Data for the task –

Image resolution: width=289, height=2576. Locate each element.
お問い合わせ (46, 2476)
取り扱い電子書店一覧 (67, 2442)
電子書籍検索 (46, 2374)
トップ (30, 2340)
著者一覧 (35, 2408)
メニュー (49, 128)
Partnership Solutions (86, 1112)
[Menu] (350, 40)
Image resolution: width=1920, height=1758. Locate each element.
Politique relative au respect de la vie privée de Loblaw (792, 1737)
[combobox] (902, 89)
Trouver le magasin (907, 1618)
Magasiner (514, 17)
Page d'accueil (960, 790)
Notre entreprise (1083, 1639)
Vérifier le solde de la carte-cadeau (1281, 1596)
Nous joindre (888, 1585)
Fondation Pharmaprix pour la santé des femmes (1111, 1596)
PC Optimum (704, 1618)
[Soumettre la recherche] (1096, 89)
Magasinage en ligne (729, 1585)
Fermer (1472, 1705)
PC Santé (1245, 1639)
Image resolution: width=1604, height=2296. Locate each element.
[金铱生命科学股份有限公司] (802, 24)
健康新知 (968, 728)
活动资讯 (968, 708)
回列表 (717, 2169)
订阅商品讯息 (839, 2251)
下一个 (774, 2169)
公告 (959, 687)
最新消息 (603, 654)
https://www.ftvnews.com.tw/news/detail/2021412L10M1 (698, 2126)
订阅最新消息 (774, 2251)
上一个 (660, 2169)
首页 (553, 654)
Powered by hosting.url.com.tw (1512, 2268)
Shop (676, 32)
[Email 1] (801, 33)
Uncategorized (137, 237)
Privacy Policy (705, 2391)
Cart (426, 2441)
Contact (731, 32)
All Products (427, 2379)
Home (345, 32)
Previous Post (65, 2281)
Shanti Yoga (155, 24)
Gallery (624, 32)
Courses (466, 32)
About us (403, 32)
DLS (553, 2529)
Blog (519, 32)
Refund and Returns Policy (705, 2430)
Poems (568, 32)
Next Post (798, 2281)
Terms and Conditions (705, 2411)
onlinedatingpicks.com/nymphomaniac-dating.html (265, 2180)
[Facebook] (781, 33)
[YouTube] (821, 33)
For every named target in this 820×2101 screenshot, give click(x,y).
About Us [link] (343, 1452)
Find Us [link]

To do – From the line containing "订阅最新消息 (774, 2251)" through the last line of the entries above, print each line exactly as it stands.

Exercise solution –
订阅最新消息 (774, 2251)
上一个 (660, 2169)
首页 (553, 654)
Powered by hosting.url.com.tw (1512, 2268)
Shop (676, 32)
[Email 1] (801, 33)
Uncategorized (137, 237)
Privacy Policy (705, 2391)
Cart (426, 2441)
Contact (731, 32)
All Products (427, 2379)
Home (345, 32)
Previous Post (65, 2281)
Shanti Yoga (155, 24)
Gallery (624, 32)
Courses (466, 32)
About us (403, 32)
DLS (553, 2529)
Blog (519, 32)
Refund and Returns Policy (705, 2430)
Poems (568, 32)
Next Post (798, 2281)
Terms and Conditions (705, 2411)
onlinedatingpicks.com/nymphomaniac-dating.html (265, 2180)
[Facebook] (781, 33)
[YouTube] (821, 33)
For every named target in this 820×2101 screenshot, give click(x,y).
About Us [link] (343, 1452)
Find Us [link]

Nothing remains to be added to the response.